|Produces copious amounts of black fruit high in Vitamin C , Grows 3 feet high 3 feet wide.|
|Botanical (latin) name:||Ribes nigrum|
One of the most popular flavours in Europe, the number of Black Currant plantations in North America is very small due to the United States ban on Black Currant propagation that ran from 1917 to 2003.
As an ornamental shrub it is very innocuous growing as a round shrub to a height generally less than 3 feet. The dark green, five lobed leaves alternate along the the stem. Small non-fragrant flowers with red-brown petals grow into large (1 cm)glossy skinned very dark purple berries that are very high in Vitamin C.
Black currants are not overly finicky about soil type and actually will thrive on heavier clay soils covered by a thin layer of organic matter to keep the soil cool. They will flourish in either full sun or partial shade but prefer the cool morning sun over the hot afternoon sun.

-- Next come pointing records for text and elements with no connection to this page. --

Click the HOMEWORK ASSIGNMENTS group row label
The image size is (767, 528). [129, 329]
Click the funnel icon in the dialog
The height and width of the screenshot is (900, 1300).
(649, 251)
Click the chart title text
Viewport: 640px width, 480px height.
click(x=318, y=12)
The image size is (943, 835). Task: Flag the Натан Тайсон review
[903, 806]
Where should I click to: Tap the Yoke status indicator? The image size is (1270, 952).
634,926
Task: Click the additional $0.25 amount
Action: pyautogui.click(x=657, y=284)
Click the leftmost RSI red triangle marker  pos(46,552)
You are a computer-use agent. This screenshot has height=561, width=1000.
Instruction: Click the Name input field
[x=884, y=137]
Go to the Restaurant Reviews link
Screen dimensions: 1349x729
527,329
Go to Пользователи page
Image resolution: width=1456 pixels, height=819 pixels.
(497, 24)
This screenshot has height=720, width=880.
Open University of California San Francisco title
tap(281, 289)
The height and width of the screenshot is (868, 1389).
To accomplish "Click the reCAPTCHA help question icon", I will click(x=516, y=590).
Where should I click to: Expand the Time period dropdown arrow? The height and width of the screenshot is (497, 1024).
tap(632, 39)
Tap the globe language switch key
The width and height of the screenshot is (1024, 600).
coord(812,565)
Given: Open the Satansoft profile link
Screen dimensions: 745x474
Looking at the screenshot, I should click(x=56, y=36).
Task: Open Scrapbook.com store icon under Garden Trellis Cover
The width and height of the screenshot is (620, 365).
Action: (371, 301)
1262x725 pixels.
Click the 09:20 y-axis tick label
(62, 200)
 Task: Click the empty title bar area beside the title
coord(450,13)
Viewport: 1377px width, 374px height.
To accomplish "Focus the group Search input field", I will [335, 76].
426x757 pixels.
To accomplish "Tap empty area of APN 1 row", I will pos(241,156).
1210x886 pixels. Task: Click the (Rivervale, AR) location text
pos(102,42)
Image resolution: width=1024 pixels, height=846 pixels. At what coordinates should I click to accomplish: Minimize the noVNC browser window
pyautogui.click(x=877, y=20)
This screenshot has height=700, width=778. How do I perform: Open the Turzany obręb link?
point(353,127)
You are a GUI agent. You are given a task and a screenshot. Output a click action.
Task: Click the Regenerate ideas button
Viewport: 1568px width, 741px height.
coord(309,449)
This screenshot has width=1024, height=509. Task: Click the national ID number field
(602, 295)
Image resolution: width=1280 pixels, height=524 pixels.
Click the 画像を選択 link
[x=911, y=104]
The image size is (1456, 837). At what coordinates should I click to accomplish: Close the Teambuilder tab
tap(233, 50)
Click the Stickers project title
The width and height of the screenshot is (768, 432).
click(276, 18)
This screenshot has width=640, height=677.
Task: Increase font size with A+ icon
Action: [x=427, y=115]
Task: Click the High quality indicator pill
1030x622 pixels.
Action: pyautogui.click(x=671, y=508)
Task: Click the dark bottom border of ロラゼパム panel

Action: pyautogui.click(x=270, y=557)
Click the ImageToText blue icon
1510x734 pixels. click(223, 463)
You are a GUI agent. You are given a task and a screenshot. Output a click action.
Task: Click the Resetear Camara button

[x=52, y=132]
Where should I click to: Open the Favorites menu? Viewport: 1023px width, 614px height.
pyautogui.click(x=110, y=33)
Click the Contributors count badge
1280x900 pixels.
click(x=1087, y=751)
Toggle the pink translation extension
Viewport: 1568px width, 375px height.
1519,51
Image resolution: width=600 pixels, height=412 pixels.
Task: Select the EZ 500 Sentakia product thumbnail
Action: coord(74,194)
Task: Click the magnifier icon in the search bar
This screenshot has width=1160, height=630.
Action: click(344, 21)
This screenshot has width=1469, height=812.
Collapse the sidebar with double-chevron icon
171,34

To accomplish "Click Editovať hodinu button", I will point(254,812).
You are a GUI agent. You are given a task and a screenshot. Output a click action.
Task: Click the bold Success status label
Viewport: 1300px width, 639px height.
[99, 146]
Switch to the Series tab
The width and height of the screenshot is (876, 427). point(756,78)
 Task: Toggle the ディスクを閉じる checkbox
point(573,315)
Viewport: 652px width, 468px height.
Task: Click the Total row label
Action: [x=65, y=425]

Their shallow fibrous roots make them ideal for drip irrigation that should be continued until the fruit is harvested.
Black Currants gained their popularity in Europe and especially in England during the Second World War when the German navel blockade prevented Vitamin C rich citrus fruits from arriving from the colonies. The British government encouraged the cultivation of Black Currents because they were easily grown in the United Kingdom and had extremely high levels of vitamin C. The government distributed the currants to citizens for free to prevent an outbreak of scurvy during the war.